ドタバタな24時間でも、勝てば全てが報われる。2位西武が緊急ブルペンデーを制した。高橋光が腰の張りで先発を緊急回避。前夜に北海道で1イニングを投げた豆田泰志投手(23)が急な先発マウンドで3回無失点。西口監督も「初回しっかり3人で終わって、チームに流れを呼び込んでくれましたね」とほめた。

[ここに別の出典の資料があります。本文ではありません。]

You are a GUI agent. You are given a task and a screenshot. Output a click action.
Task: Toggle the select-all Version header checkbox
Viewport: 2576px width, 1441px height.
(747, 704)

球団関係者によると、高橋光の“異変”は前日13日の練習中のこと。豆田が「リリーフの最初」と告げられたのは試合開始4時間前だが、皆がうすうす予感はしていた。仲間に拍手で見送られ、不慣れなリアクションをしながら試合準備へ。「先発の人、すごいなって思いました。2回3回と出力や再現性が難しかったので」。それでも3回無失点で完全に流れを作った。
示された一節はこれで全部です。